Madame [E] [Z] a pris sa retraite le 1er avril 2022. La pension d’invalidité, qui aurait dû être supprimée à compter de cette date, s’est poursuivie d’avril à novembre 2022.
Par courrier du 09 décembre 2022, la caisse primaire d’assurance maladie (CPAM) du Haut-Rhin a notifié à l’intéressée un indu de 2 431,12 euros suite aux paiements des mois d’avril à novembre 2022.
Madame [E] [Z], sans contester le bien-fondé de la créance, a saisi la commission de recours amiable de la caisse qui, par décision du 07 juin 2023, a confirmé l’indu de 2 431,12 euros tout en faisant partiellement droit à sa demande de remise de dette.
La CRA a accordé une remise partielle de 1 231, 12 euros, effective après paiement du solde s’élevant à 1 200 euros.
Par lettre recommandée réceptionnée au pôle social du tribunal judiciaire de Mulhouse le 27 septembre 2023, Madame [E] [Z] conteste l’indu de 2 431,12 euros réclamé par la CPAM du Haut-Rhin.
Après un renvoi, l’affaire a été appelée à l’audience du 14 novembre 2024 à laquelle, à défaut de conciliation possible, elle a été retenue.
Madame [E] [Z], non comparante, régulièrement représentée par son conseil, lui-même substitué a repris oralement les termes de sa requête du 21 septembre 2023 par lesquels elle demande au tribunal de :
— Déclarer la demande recevable et bien fondée,
— Ordonner la remise totale de la dette réclamée par la défenderesse,
Subsidiairement,
— Réduire à de plus justes proportions le montant de la dette,
— Accorder à Madame [Z] les plus larges délais de paiement,
— Dire et juger que chacune des parties conservera la charge de ses propres frais et dépens.

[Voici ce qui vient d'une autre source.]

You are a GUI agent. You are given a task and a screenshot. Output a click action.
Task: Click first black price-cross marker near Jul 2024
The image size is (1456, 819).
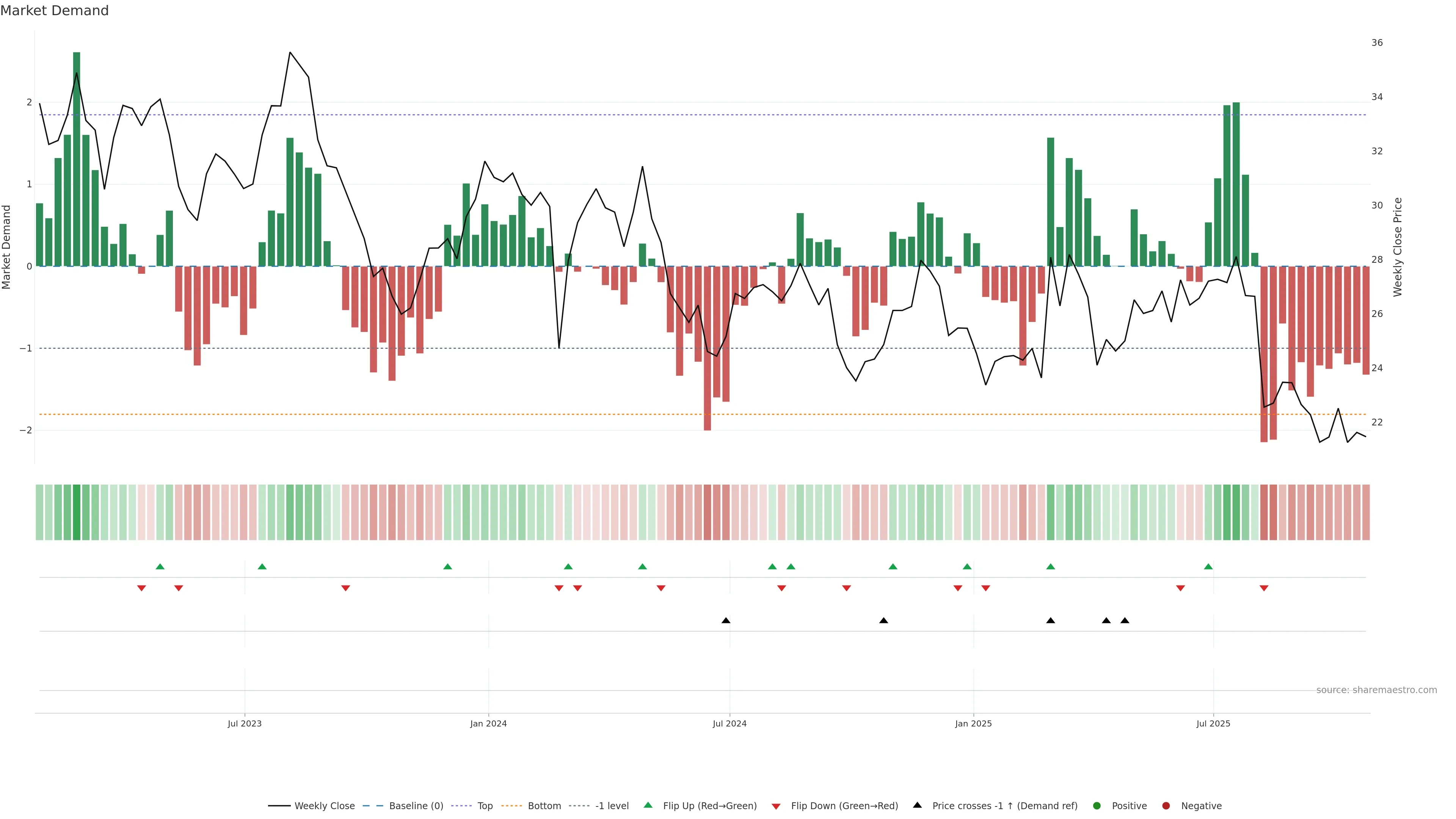tap(726, 621)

Madame [E] [Z] ne conteste pas le bien-fondé de la créance et explique être dans une situation financière précaire qui l’empêche de rembourser le trop-perçu. Elle indique percevoir 747 euros par mois et avoir des charges qui s’élèvent à un montant de 551 euros, ce qui lui laisse un reste à vivre d’un montant de 196 euros. Par conséquent, elle sollicite la remise totale de la dette.
A titre subsidiaire, la requérante sollicite la réduction du montant réclamé à de plus justes proportions.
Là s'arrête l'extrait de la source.